Material to process
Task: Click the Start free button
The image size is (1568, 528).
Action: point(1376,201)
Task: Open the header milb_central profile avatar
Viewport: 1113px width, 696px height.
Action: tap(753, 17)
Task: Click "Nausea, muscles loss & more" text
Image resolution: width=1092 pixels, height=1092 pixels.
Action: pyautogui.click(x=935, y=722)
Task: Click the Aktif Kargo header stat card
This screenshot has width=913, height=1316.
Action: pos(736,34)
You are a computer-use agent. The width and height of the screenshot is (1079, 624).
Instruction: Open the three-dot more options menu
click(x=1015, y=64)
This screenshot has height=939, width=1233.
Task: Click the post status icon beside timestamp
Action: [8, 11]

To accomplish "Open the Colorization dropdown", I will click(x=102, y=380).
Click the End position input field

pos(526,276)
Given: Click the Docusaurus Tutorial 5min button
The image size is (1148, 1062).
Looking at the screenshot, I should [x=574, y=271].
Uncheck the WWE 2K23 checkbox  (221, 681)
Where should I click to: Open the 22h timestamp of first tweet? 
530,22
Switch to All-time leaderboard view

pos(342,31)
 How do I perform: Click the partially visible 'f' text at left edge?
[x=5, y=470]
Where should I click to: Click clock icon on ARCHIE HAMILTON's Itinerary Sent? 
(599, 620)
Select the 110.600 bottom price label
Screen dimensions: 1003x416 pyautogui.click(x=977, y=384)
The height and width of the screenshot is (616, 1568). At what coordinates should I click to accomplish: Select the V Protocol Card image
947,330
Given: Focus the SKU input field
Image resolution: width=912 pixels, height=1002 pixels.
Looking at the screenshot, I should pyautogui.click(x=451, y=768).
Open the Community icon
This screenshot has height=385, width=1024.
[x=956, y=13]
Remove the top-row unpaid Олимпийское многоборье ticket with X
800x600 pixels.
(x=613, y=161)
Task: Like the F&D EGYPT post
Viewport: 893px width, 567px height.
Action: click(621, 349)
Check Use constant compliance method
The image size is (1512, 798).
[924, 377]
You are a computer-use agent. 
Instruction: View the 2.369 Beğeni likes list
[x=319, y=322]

Task to carry out
From the entries above, copy out every line where the string "computer" appears.

Answer to this exercise
You are a computer-use agent. The width and height of the screenshot is (1079, 624).
You are a computer-use agent. 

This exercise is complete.